Under adverse weather conditions, camera-based depth estimation often becomes unreliable due to reduced contrast and severe visual degradation. Radar measurements remain stable under these conditions, but they are extremely sparse and provide limited structural cues. Because the reliability of the two sensors changes differently depending on the environment, existing fusion methods often fail to maintain consistent depth scales, especially at long ranges.
To address this issue, this work proposes Adaptive Dual-Confidence Fusion Network(ADCNet), a camera-radar fusion model that explicitly estimates and calibrates the confidence of each sensor before fusion. ADCNet first predicts camera and radar confidences separately to capture reliability variations under rain or snow. The predicted confidences are then calibrated using temperature scaling to mitigate over-confident predictions. Finally, the calibrated confidences are normalized with a softmax function and used to adaptively fuse the two sensor features.

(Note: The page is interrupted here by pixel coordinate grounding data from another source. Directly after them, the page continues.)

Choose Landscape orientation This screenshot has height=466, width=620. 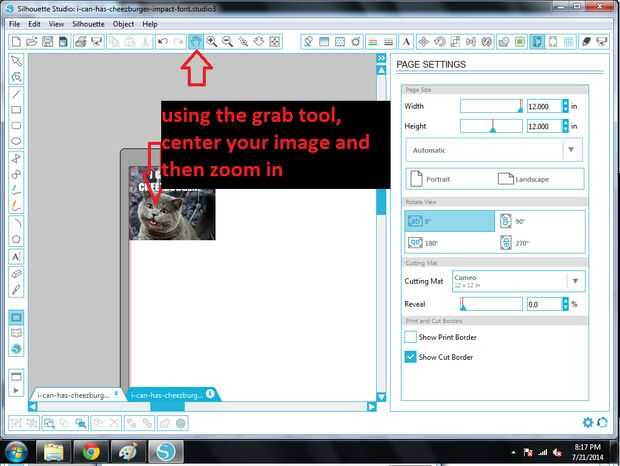(523, 179)
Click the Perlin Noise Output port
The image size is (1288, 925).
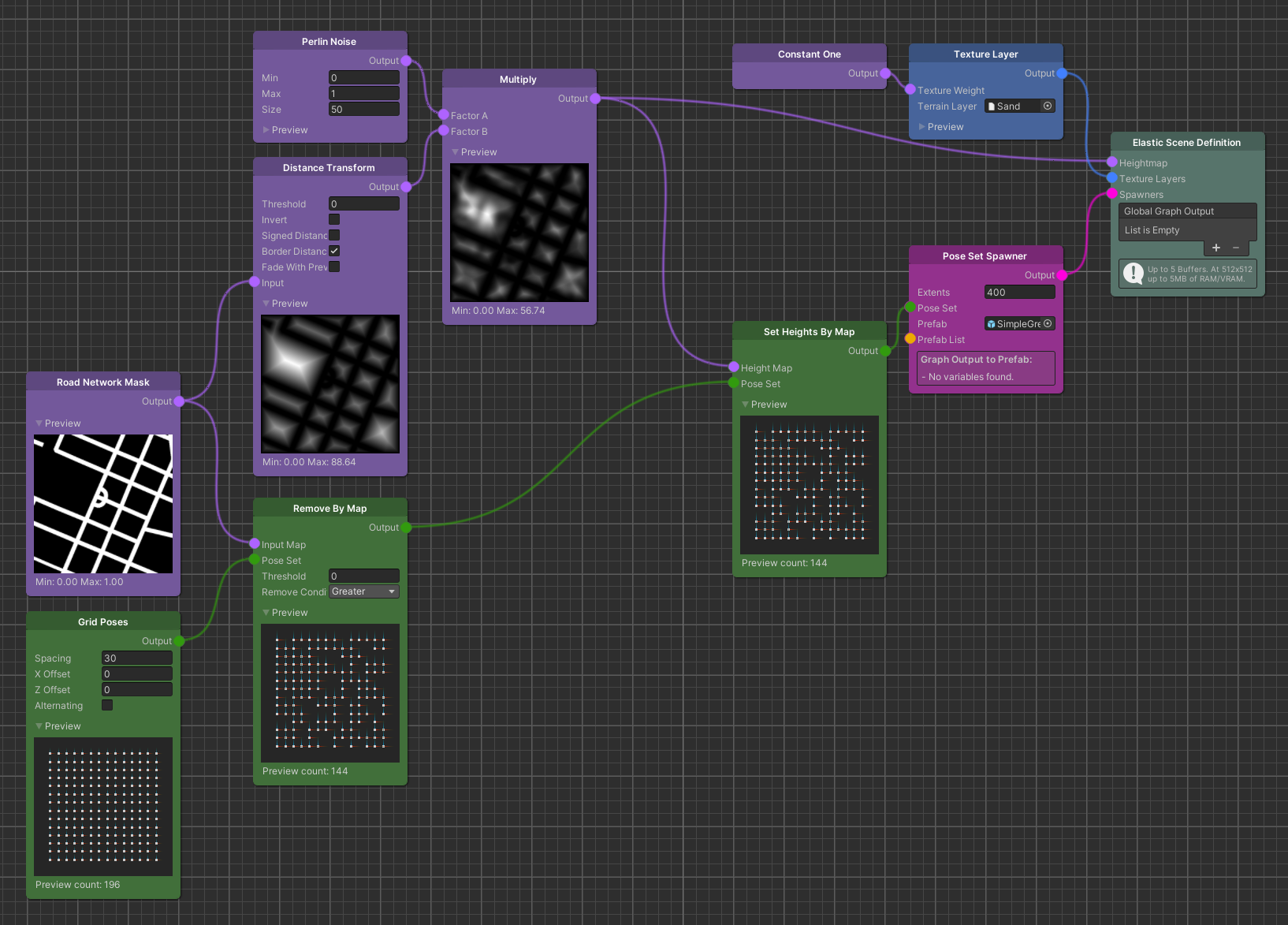(x=406, y=61)
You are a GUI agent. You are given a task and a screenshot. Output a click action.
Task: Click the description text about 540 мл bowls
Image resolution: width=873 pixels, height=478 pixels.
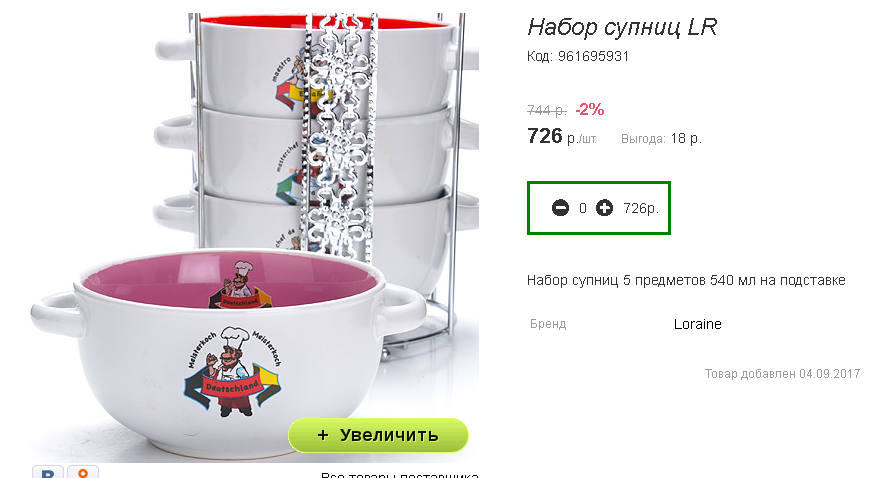point(686,280)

We evaluate ADCNet on the Boreas dataset, which includes a wide range of adverse-weather scenes. Compared with AFNet and existing camera-radar fusion methods(Li et al., CaFNet), ADCNet consistently reduces MAE, RMSE, iMAE, iRMSE, and AbsRel. Qualitative results further demonstrate that ADCNet produces more stable and visually consistent depth maps in heavy rain and snow than existing methods.
Overall, the results indicate that modeling sensor reliability and adaptively fusion camera and radar improves robustness under challenging weather, and that even sparse radar signals can stabilize depth estimation when integrated appropriately.